- Task material:
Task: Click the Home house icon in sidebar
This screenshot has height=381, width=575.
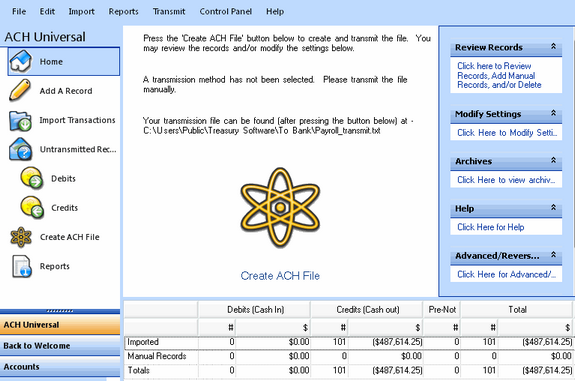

==

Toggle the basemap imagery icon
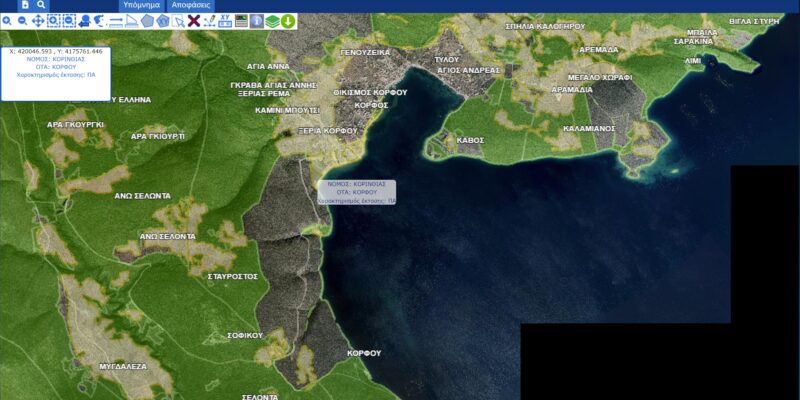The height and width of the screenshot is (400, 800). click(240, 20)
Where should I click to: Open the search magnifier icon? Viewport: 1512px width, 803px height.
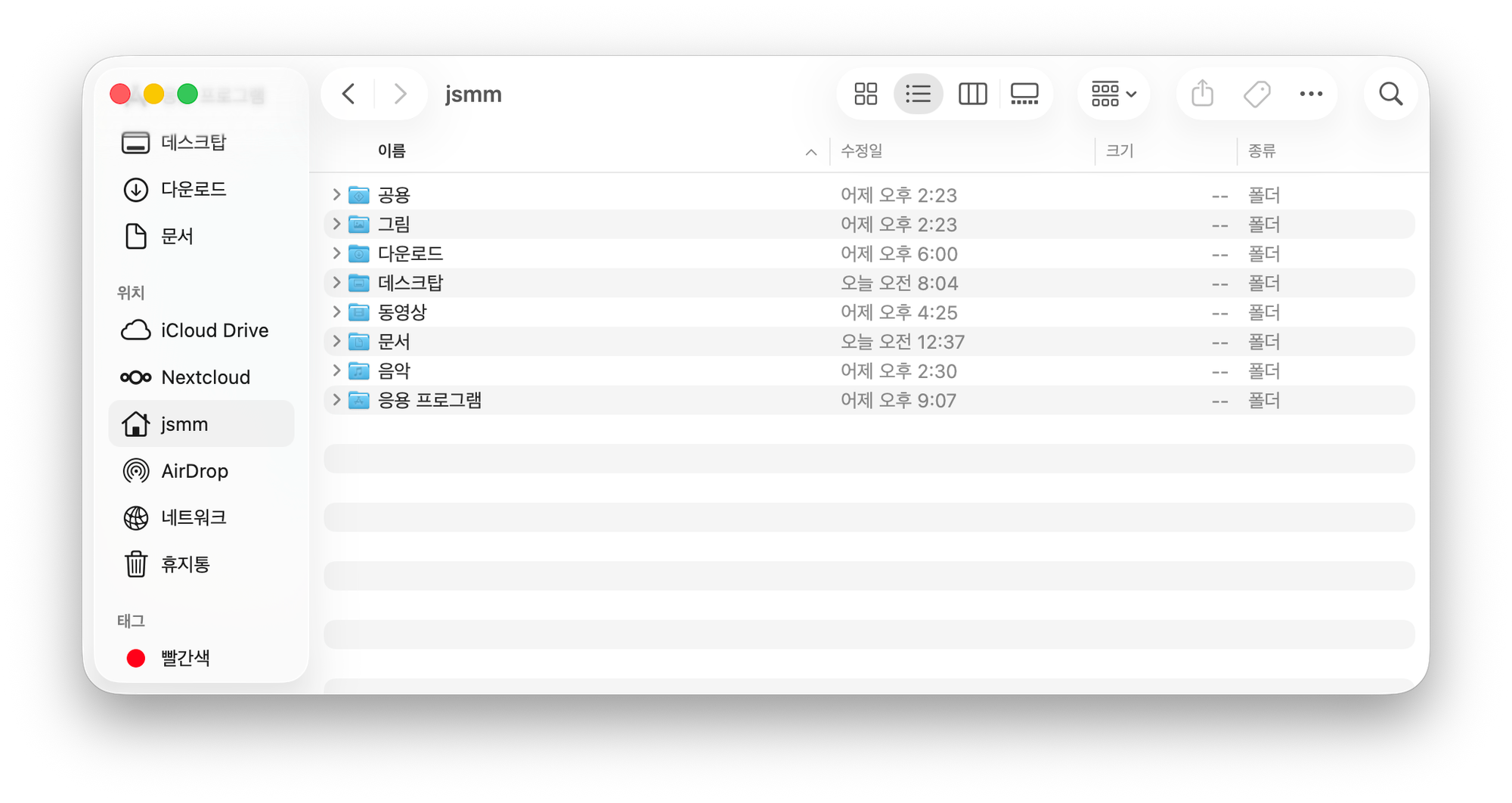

- Your assignment:
From the listing above, restate verbatim the lines running from the one with "Toggle the basemap imagery icon" through the one with "Where should I", inclusive, but not the pictures.

- Output:
Toggle the basemap imagery icon
The height and width of the screenshot is (400, 800). click(240, 20)
Where should I click to: Open the search magnifier icon? Viewport: 1512px width, 803px height.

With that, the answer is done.